:: EXTRACT PROVIDED ::
───

The emphasis of DoD’s JADC2 strategy on “sense, make sense and act” drives home the point that we need to rapidly harness data to inform military commanders’ decisions faster than ever before. We need to be able to provide that data and be able to process and communicate the information and maintain a high level of cybersecurity during that process.

Time is our enemy and we’re providing technology applications in artificial intelligence and machine learning. We have several projects in this critical area.

For example, the ARAKNID effort takes a large database and visualizes multiple courses of action in near real-time to provide a recommendation to the military commander. We put all the data into a computer model with smart algorithms to learn where to optimize and place our resources based on the presentation of the threat.”

ExecutiveBiz: How does Raytheon Intelligence & Space ensure long-term success for your workforce to drive value for your employees as the company faces the uphill challenge to recruit and retain the best talent in the federal marketplace?

Paul Meyer: “Hiring and retaining talent is critical to our business and critical to meeting our commitments. We have a number of initiatives underway and are putting in several accountability checkpoints to ensure we remain on track.

Our strength as a company lies within the talents of our people. Our RI&S team is backed by more than 17,000 engineers stemming from more than 34,500 employees worldwide. Combined with our Raytheon Technologies colleagues we are 174,000 strong, with customers that depend on us to achieve their missions and get home safely.

Every team member plays a crucial role in being inclusive, tackling the hardest problems, and meeting our commitments – all in a way that stays true to our values. Preparing for the battlespace of the future requires new skillsets to prosecute our global customers’ missions in new ways.

We are strengthening our engineering talent pipeline in two respects to ready our workforce for the development of next-generation, data-centric capabilities. First, model-based systems engineering is at the core of developing JADC2 solutions.

Second, software engineering will be critical. A lot of the upcoming dynamic changes needed for JADC2 will be software-based and leverage the significant amount of hardware that industry has developed for the DoD and the federal marketplace.

Overall, we need to recruit talent with deep expertise in data management – how to share, secure, process and manipulate it. Our team has data management expertise. We are focused on building our bench strength. We’re ramping up our understanding of data across every discipline to aid the U.S. and its allies and partners to deter and counter peer threats.”

───

:: INFORMATION SHOWN ::
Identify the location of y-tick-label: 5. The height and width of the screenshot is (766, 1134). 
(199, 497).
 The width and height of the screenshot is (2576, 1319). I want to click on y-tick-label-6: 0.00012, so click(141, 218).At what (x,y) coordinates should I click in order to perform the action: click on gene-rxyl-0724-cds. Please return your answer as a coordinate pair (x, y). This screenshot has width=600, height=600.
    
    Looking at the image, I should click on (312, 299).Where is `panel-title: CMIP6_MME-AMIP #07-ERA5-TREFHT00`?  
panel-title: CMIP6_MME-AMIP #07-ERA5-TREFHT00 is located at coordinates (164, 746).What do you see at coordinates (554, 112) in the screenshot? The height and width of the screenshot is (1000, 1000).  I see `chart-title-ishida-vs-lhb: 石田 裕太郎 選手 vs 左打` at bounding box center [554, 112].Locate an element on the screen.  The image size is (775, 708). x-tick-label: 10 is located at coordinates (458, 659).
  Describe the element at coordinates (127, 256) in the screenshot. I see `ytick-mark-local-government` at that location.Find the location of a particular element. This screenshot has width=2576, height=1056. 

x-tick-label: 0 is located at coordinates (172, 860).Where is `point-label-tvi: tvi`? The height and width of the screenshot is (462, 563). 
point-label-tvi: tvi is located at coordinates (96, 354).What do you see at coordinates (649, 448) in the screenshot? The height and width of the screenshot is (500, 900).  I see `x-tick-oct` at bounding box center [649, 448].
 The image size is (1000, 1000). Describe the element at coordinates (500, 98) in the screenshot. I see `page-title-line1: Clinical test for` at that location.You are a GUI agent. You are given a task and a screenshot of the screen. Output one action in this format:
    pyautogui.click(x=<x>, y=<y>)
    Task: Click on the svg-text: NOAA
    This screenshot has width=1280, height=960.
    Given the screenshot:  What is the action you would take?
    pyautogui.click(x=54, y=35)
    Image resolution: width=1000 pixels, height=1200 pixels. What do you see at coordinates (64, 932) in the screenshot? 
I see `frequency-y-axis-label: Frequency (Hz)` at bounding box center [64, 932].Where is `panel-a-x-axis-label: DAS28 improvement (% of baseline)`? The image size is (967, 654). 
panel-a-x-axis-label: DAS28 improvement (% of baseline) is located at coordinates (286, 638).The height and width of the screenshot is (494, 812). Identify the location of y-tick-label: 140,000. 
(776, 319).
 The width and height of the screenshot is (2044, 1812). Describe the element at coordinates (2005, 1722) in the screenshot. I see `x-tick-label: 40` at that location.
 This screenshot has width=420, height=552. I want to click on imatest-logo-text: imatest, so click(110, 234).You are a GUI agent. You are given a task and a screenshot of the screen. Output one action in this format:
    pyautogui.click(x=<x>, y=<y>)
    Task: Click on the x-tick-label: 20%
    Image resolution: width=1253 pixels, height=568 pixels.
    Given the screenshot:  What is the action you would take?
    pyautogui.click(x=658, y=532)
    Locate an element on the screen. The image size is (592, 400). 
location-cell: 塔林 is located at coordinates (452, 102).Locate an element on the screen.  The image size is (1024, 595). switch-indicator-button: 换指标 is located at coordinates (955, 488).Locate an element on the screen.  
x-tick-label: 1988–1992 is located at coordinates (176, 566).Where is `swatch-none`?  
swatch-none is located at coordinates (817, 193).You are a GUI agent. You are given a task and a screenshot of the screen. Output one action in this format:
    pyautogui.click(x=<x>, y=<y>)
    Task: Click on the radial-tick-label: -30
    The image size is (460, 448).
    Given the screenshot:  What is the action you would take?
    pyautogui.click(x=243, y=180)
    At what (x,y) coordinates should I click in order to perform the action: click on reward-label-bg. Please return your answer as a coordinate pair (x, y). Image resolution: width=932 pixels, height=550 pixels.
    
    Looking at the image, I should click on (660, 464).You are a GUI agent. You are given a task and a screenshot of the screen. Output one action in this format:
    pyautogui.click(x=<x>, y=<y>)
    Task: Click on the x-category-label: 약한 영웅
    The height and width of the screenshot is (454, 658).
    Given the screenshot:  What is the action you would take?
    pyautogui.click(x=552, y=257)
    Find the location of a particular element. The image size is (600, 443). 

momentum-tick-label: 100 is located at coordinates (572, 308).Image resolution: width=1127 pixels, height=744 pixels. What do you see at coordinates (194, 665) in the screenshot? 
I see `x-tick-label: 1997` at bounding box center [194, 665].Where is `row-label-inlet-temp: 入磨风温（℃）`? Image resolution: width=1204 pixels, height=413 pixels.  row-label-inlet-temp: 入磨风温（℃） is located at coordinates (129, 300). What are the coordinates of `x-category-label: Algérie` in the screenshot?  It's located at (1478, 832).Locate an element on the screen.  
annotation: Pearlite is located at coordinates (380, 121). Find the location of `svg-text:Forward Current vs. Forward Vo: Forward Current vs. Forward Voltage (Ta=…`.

───

:: PROBLEM 1 ::
According to the Raytheon interview text, how many engineers back the RI&S team?
:: PROBLEM 2 ::
Pick up the Raytheon interview text where it stops and carry it forward.
The data has no connection to the interview text.

:: FINAL ANSWER 1 ::
More than 17,000 engineers.

:: FINAL ANSWER 2 ::
ExecutiveBiz: What can you tell us about Raytheon Intelligence & Space’s development of battle management solutions and tools to improve the decision-making process for our joint force? Any thoughts on the equipment that JADC2 architects are going to need in the near future?

Paul Meyer: ”RI&S has cross-domain battle management solutions spanning space systems, resilient communications, sensors, mission software, and AI/ML. These areas directly align with DoD’s JADC2 strategy and implementation plan. This means we’re contributing to JADC2 and the services’ supporting initiatives with Advanced Battle Management System for the Air Force and Project Convergence for the Army.

We’re proposing TITAN for the U.S. Army to connect the future JADC2 network to plan and execute operations in a synchronized and streamlined manner. We’ll need data fusion solutions like TITAN to process the terabytes of data available to offer military commanders and operators critical situational awareness and operations information.

And, earlier this year at the Army Expeditionary Warfare Experiment, we demonstrated and evaluated swarm technologies developed for DARPA. During the exercise, a single soldier controlled successfully a swarm—composed of 50 drone platforms in both urban and rural environments.

Our software is smart enough to assign drones with the right capabilities to the appropriate set of tasks. Fulfilling the JADC2 vision depends on advances in AI-enabled autonomy, like in these drones, to achieve the speed needed to outpace threats in the modern fast-paced battlespace.”